Set task 1: Please list every work cited in the passage on reading research that has a publication year before 2010, giving each citation as it appears.

Document text:
____________________

Finally, computational models can be used to simulate learning and teaching processes in a time-efficient and cost-effective way, providing formally precise descriptions of the multifactorial relationships that can exist between spelling and sound. This is true both in terms of proof-of-concept simulations related to simple, highly controlled lab experiments as well as more complex simulations that mimic the learning of thousands of words and are intended to better approximate the richness and complexities associated with learning to read in a real language (see Kello & Plaut, 2003, on fundamentalist versus realist models of reading for related discussion). By extending classic computational accounts of skilled reading (e.g., Plaut et al., 1996), recent work has, for instance, used neural networks to simulate the potential impact of different sets of example words (Cooper Borkenhagen et al., 2025) or entire phonics programs (Armstrong et al., 2024) on reading performance, and to generate improved word lists and GPC teaching progressions (Potier Watkins et al., 2019). However, the validity of simulated results depends on the assumed linkage between human and artificial cognition, which, although frequently substantiated (e.g., Chang et al., 2020; McClelland & Rogers, 2003; Plaut et al., 1996), is not guaranteed (Ludwig et al., 2025; Marcus, 2018) and must be corroborated through coordinated empirical investigations in the lab and in the classroom.
Notably, the aforementioned methods, as well as the research goals and approaches they are typically associated with, are often siloed within the different disciplines that, as we noted at the outset of this article, make up the reading sciences. For example, whereas educational psychologists typically rely on large-scale intervention studies to measure reading performance in real-life classroom settings, cognitive scientists tend to use smaller-scale lab experiments or computational models to study fundamental aspects of reading. Critically, these different research strands, which are frequently pursued at different university departments or colleges, are not always sufficiently connected, and mutual knowledge of, and training in, the methods used by the other disciplines can be limited. To a significant extent, therefore, the reading sciences constitute a multidisciplinary ensemble of heterogeneous, partly interconnected fields, but they have arguably not achieved true interdisciplinarity, which involves “analyz[ing], synthesiz[ing] and harmoniz[ing] links between disciplines into a coordinated and coherent whole,” or transdisciplinarity, which integrates fields in a way that “transcends their traditional boundaries” (Choi & Pak, 2006, p. 351).
Ample opportunities remain for future research on reading instruction to harness the symbiotic potential of combining multiple methods. For example, lab experiments and computational simulations can be used to narrow down the hypothesis space and pretest assumptions that can then inform the design of intervention studies, thus preventing the suboptimal use of time and resources. Intervention studies in classrooms, in turn, are crucial for determining whether theories developed at the level of basic science in the lab can scale up to, and meaningfully predict, learning outcomes in the classroom. Such work can also help guide decisions regarding what, in theory, could be taught, versus what can actually be taught in practice. For instance, as discussed above, basic science has revealed hundreds of GPCs that could be taught, but fewer than 100 are taught in each of the programs we examined, frequently because the programs opt to teach only the most frequent regularities rather than subordinate regularities that reflect rare or alternative ways of pronouncing the same letters. Recommendations from basic science must therefore be constrained by the everyday realities of classroom instruction, integrating the expertise and practical experience of teachers and other experts in education into the research process, as further addressed below.

____________________

Data entries:
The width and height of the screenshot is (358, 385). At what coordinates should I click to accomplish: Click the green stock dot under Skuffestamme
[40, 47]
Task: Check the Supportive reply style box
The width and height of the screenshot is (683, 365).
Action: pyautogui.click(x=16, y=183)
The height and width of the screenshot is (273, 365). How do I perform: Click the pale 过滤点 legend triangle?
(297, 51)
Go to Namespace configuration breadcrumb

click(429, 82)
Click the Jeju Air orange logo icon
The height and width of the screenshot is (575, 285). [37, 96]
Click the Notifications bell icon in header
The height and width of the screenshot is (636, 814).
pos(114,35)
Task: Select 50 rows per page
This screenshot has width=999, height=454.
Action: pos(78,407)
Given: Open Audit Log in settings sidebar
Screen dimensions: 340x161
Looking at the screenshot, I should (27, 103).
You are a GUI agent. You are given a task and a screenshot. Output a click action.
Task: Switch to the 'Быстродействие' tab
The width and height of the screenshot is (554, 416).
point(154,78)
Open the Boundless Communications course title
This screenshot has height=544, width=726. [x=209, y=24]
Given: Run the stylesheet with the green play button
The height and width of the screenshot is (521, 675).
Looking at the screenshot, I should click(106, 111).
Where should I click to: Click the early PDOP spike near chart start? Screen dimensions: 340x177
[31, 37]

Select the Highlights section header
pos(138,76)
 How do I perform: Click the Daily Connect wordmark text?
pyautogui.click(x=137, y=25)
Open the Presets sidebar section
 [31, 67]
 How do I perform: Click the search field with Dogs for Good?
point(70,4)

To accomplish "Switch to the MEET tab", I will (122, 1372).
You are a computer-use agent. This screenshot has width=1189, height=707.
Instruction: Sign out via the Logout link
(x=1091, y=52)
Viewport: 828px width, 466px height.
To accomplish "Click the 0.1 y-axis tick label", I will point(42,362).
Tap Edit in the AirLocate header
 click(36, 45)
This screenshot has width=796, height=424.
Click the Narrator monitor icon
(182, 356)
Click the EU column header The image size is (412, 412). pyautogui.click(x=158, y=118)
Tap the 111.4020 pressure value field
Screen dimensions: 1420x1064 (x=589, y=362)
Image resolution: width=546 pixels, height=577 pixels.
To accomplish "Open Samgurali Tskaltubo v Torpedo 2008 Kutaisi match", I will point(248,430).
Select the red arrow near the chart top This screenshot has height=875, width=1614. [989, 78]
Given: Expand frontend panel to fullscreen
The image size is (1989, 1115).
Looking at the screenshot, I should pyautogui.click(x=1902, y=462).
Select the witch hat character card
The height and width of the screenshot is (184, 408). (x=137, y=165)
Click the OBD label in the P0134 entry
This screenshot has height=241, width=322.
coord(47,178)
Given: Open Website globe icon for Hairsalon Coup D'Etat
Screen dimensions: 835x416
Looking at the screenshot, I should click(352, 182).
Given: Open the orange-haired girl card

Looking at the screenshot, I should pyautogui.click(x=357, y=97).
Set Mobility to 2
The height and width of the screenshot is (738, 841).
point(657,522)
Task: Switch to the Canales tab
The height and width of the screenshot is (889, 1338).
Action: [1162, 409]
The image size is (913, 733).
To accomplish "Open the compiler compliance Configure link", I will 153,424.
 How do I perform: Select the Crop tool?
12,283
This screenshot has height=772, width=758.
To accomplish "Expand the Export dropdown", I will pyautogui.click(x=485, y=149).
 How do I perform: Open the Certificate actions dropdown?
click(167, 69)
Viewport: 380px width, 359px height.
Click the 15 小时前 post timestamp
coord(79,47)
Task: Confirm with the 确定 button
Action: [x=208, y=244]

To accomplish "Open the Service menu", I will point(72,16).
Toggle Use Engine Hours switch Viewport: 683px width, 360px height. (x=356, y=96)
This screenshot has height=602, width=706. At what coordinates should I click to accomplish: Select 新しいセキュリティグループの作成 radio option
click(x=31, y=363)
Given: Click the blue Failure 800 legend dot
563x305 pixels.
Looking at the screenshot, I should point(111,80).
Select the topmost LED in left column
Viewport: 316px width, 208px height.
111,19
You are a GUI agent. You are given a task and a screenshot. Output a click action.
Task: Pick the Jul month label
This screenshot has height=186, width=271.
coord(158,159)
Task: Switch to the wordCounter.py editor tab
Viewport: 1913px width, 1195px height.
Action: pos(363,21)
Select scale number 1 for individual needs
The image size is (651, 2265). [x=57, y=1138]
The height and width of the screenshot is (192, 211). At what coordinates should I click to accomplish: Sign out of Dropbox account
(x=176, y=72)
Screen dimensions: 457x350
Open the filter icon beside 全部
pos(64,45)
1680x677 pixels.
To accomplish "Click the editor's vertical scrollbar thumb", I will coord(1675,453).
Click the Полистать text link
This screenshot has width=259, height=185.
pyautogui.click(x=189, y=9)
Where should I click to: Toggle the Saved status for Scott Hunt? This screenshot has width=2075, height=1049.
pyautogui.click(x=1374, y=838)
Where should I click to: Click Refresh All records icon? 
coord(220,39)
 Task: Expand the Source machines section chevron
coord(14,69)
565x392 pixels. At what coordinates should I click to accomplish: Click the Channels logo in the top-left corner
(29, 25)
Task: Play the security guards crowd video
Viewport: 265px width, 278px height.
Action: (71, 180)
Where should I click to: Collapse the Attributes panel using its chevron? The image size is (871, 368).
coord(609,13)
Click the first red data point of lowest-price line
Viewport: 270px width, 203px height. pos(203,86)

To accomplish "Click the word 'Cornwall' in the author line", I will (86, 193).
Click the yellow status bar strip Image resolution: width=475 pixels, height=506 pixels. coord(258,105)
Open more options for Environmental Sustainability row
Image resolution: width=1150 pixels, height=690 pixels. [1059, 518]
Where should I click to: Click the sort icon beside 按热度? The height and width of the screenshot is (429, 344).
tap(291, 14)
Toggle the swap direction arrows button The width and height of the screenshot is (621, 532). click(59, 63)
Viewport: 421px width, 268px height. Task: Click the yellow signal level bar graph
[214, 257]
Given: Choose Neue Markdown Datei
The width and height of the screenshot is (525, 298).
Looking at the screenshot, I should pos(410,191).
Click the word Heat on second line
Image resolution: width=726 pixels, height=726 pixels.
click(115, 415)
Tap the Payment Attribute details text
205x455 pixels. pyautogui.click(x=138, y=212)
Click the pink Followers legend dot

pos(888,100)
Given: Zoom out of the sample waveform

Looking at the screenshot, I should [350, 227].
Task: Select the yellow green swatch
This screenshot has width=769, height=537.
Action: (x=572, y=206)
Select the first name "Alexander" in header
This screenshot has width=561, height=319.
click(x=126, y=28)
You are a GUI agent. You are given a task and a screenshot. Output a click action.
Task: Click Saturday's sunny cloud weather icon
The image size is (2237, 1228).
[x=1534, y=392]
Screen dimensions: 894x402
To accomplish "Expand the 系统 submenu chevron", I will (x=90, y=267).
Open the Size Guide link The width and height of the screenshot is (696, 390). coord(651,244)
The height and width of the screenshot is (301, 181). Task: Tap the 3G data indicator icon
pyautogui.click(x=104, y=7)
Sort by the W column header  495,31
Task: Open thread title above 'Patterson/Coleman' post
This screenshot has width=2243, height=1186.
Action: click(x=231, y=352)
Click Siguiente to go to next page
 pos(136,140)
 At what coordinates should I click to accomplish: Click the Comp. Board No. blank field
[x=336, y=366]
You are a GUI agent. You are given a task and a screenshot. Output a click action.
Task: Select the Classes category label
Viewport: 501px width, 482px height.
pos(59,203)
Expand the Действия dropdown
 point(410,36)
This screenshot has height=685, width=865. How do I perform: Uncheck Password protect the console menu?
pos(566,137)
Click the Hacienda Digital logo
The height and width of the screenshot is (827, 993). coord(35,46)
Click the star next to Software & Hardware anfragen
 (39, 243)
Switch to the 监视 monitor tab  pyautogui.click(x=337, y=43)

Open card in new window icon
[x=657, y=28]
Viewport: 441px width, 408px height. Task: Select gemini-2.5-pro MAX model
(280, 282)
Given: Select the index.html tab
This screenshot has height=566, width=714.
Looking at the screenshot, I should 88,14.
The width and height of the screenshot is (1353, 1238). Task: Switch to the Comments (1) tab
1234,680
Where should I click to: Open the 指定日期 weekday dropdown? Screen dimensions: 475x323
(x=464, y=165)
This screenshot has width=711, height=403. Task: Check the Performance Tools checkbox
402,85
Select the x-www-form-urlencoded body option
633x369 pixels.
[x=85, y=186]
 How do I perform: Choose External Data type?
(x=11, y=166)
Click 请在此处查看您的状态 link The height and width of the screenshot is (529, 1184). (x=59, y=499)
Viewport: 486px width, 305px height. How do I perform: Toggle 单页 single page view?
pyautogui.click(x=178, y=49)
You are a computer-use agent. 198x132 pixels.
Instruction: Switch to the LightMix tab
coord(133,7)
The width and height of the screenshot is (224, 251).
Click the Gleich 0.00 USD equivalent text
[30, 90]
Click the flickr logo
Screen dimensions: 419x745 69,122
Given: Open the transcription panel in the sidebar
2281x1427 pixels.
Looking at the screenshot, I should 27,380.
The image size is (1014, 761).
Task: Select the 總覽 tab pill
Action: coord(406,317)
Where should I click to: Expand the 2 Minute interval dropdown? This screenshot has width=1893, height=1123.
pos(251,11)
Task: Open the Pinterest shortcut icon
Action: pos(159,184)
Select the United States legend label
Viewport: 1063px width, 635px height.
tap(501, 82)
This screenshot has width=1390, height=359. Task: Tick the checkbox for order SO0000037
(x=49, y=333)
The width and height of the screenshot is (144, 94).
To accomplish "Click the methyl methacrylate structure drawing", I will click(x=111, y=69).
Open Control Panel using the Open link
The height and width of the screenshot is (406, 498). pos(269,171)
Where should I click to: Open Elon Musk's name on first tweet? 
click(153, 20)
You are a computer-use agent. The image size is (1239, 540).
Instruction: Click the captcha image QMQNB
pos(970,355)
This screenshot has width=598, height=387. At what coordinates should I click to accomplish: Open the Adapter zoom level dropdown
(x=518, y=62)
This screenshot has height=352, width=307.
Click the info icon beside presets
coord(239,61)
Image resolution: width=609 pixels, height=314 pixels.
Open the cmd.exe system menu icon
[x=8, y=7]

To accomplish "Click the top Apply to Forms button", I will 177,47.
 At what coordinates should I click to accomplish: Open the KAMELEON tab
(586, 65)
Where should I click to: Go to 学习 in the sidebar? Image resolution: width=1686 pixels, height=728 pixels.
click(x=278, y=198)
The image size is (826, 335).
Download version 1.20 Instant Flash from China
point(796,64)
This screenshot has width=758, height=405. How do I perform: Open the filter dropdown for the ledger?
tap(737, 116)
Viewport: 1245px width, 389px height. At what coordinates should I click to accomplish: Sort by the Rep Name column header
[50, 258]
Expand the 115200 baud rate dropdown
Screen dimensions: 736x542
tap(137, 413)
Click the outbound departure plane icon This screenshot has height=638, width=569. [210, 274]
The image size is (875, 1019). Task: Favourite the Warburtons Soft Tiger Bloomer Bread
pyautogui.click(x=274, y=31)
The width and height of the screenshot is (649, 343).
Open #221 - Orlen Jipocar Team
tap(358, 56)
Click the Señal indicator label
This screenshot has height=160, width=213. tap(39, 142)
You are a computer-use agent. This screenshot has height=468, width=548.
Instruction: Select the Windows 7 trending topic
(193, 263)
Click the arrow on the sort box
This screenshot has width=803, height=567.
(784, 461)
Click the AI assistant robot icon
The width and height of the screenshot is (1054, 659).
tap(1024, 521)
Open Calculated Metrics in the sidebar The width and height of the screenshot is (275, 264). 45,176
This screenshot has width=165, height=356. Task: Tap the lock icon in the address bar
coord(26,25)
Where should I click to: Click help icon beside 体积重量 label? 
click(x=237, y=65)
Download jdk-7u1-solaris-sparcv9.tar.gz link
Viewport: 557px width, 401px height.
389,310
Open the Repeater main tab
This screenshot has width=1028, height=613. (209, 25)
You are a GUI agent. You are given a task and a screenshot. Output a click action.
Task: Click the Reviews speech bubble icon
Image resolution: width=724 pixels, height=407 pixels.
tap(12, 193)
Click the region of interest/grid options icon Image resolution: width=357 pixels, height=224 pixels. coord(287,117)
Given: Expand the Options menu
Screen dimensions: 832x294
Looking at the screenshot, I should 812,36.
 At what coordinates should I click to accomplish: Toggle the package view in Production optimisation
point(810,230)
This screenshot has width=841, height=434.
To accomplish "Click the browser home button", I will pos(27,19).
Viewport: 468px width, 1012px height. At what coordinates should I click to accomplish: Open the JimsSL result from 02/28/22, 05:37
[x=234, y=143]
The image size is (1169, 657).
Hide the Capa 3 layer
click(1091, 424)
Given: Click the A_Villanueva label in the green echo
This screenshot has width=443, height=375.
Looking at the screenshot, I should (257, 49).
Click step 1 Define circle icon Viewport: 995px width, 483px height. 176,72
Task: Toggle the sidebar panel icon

____________________

Set task 2: Select each line of the listing that contains the string "yellow", matching case exactly.

Answer 1:
Kello & Plaut, 2003
Plaut et al., 1996
McClelland & Rogers, 2003
Choi & Pak, 2006

Answer 2:
Click the yellow status bar strip Image resolution: width=475 pixels, height=506 pixels. coord(258,105)
Viewport: 421px width, 268px height. Task: Click the yellow signal level bar graph
Task: Select the yellow green swatch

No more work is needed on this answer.